Of the two, McKenna, 73, has the clear edge in experience, having served for nearly half a century as a teacher, principal, administrator and superintendent. Johnson, 33, counters with energy and a commitment to education reform honed in his work for the New York City school system and as education aide to Supervisor Mark Ridley-Thomas. When we spoke last week, Johnson stressed his ability to infuse new ideas into a system bogged down in failed ones.

Each has the support of iconic figures in Los Angeles' African American community. Johnson's principal backer is Ridley-Thomas; City Council President Herb Wesson and former Congresswoman Diane Watson are supporters too. McKenna is endorsed by Reps. Karen Bass and Maxine Waters and the Los Angeles Sentinel, among others.

Voters sometimes lose interest when a campaign has a sure winner, but that's not the case here. McKenna won the first round handily, but Johnson is coming on fast, bolstered by a large advantage in fundraising and the support of independent committees, including the newly formed Great Public Schools Los Angeles Political Action Committee. McKenna, meanwhile, is endorsed by United Teachers Los Angeles, which has spent $75,000 on his behalf and has a track record of turning out its members.
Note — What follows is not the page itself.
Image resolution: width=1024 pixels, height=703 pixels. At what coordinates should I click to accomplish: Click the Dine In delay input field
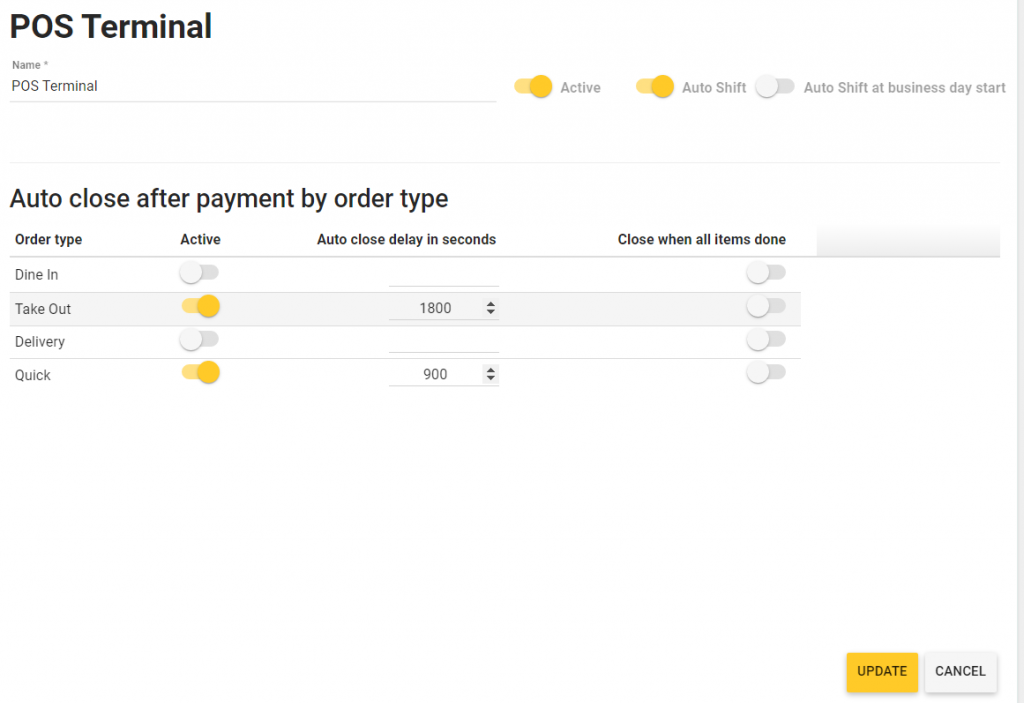tap(443, 275)
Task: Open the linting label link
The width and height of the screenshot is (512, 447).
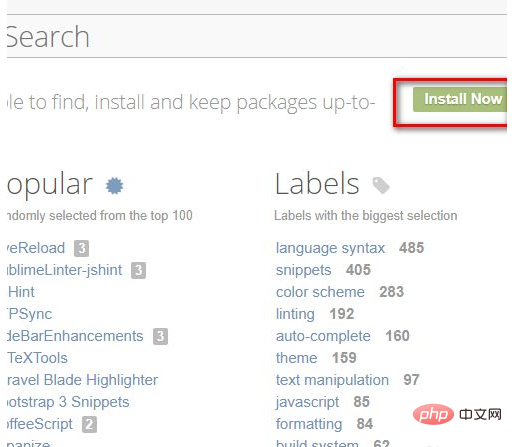Action: click(295, 314)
Moreover, both candidates have reasons to care about turnout. When he was a school principal, McKenna used to demand that his students fill out a voter registration card as part of their graduation ceremony (those who were too young were instructed to mail them in on their 18th birthdays). Why people don't vote, he told me last week, "is a puzzlement to me." Johnson, meanwhile, needs to expand his base to counter McKenna's primary victory.

And yet, the campaign's final weeks have been dominated by muck, not summons to responsibility or prospects of change. McKenna supporters accuse Johnson of fronting for Ridley-Thomas, whom they regard as a meddlesome puppeteer. Johnson supporters sent out a scurrilous piece of mail that questioned McKenna's integrity based on ripping newspaper quotes wildly out of context (the mailer is footnoted, and when I looked up the original articles, I found myself more and more impressed by McKenna, probably not what Johnson had in mind). McKenna's camp called the mail "shameful."

On top of that, neither Johnson nor McKenna has done much to explain how he would affect the balance of the current board, which today is divided between members who generally side with the teachers union and those more inclined to buck it. My hunch there is that Johnson would be the more forceful agent of reform, but that's based more on who's backing him than on anything he's said.

Voters in the 1st District can choose between the energy of youth and the wisdom of experience. They can judge these candidates by who supports them and what they'd bring to the job. But most voters won't bother. And for those eager to exercise their franchise, election officials have erected one last obstacle: Election day for the school board is also the first day of school.